Your mileage might vary, but where I live WhatsApp is the de-facto messaging medium.
Nobody does not use it. That made it somewhat possible that eventually the whole population got to use it - because there were a lot of people available to help elder people learn to use it.
I agree with you 100% as to what has happened to it. Except a few changes (Voice messages back then, groups and broadcast messages closer in time).
The features are kept in place, and that's a good thing.
Insular US and Canada does not get Whatsapp, if they aren't interacting with people outside of those countries.
But the other Americas, Europe and Africa are so heavy on it. It really is becoming the platform that you see in Asian countries for business, which Zuck had hoped he could have. Clout and reputation for business is all on whatsapp for many people. Compared to websites and public pages from decades past, which are still indicators of legitimacy in the US. Luxury watch dealers just post on their whatsapp story when something new comes in, and its sold in minutes. At the other end of the socioeconomic spectrum, people post sneakers they get in stock right onto their story and its a mad dash to obtain it. Professional group chats highly active for private equity deal making and collaboration, organic group chats created on the fly. Location specific group chats existing in perpetuity.

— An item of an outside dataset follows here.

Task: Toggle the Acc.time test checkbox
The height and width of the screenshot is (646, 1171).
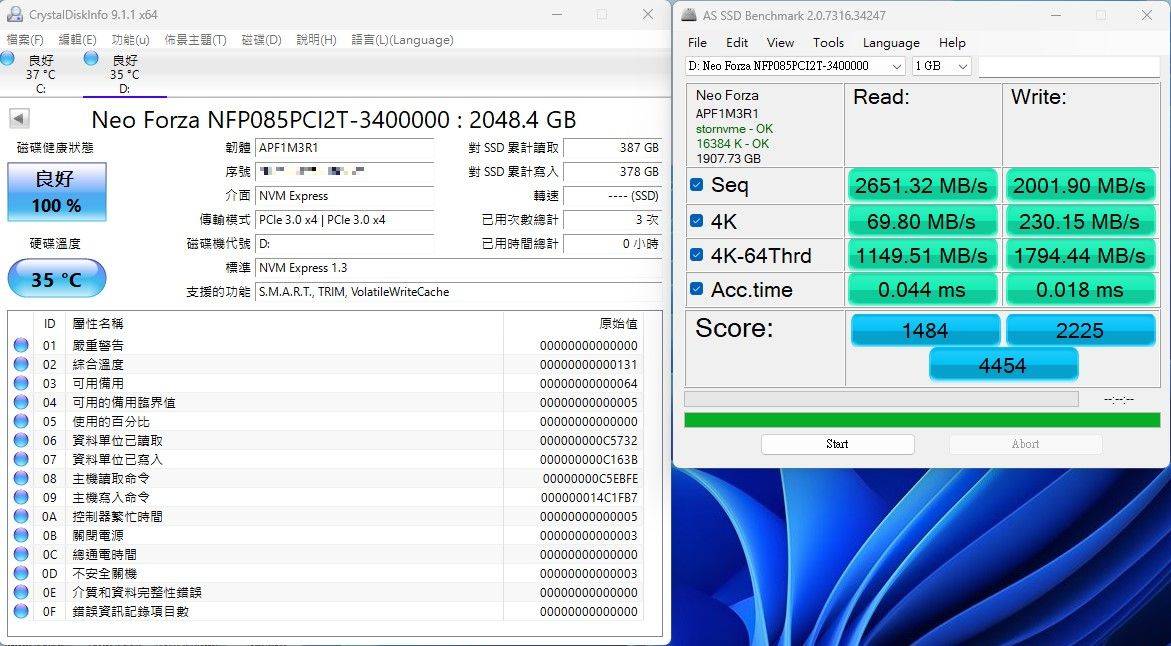Action: point(697,290)
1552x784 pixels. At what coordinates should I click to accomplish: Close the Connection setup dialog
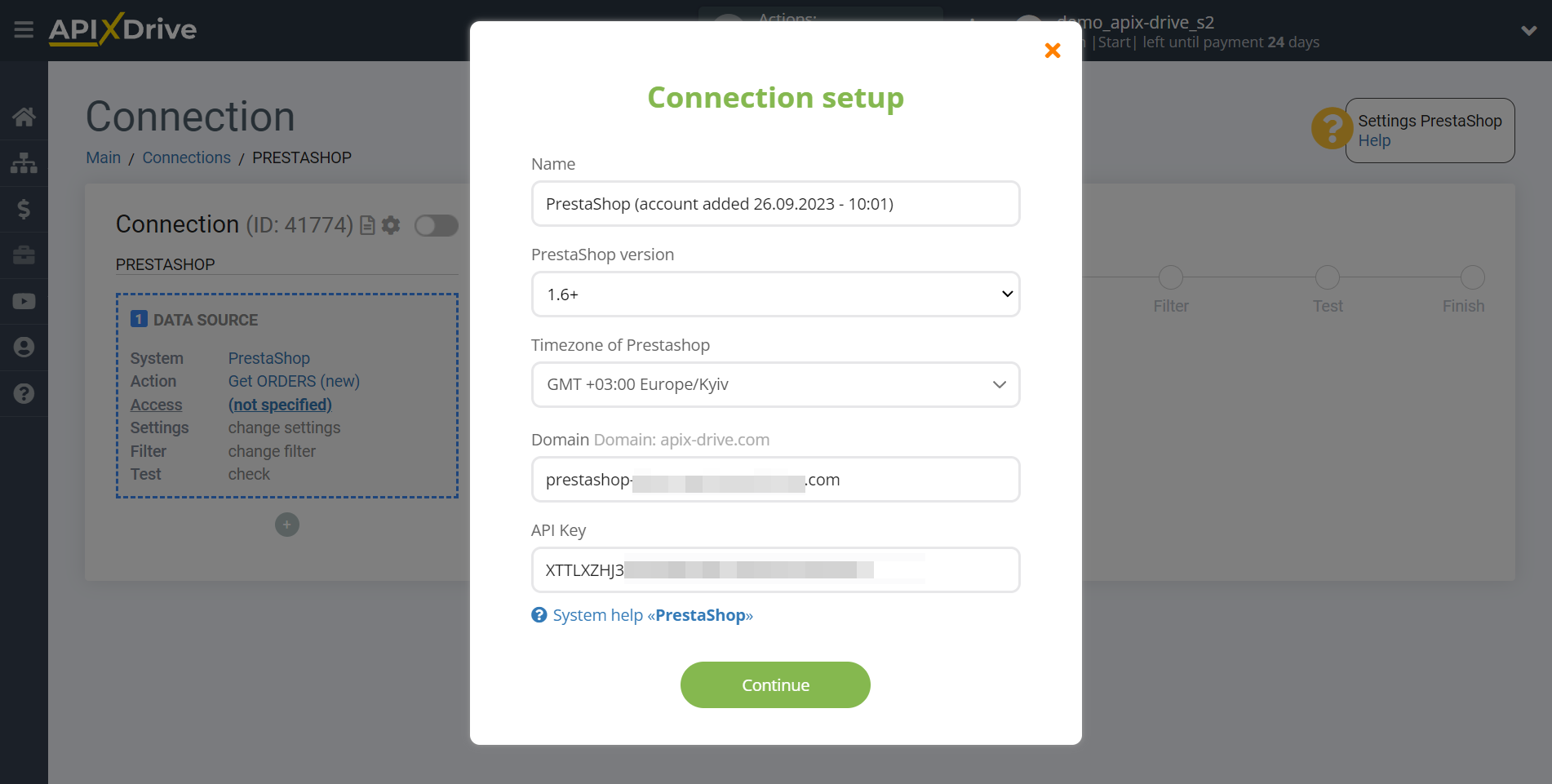1053,51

I spend almost all day on it now, out of necessity. And I like how utilitarian it is, it doesn't need to "wow" anyone with UI bells and whistles and they are completely invisible if you are not part of groups that use whatsapp.
I don't like that it forces you to share your phone number, but the etiquette seems self-enforcing. The chat size limit is a blessing and a curse, but they probably shouldn't change it.
Its not about what other chat applications can do, its about what happens.
> But the other Americas, Europe and Africa are so heavy on it.
FWIW at least in my neck of the woods I stopped receiving messages on WhatsApp about 2 or 3 years ago and when I got a new phone in October last year I didn't even install it.
Everyone is on Telegram and while I see people joining Signal all the time, the first time I actually had a conversation with anyone on Signal was a few weeks ago.
Telegram is 100% crypto in my world and its a riot, very entertaining. It serves a purpose because crypto people will SS7 attack you if you they know your phone number, so whatsapp isnt good.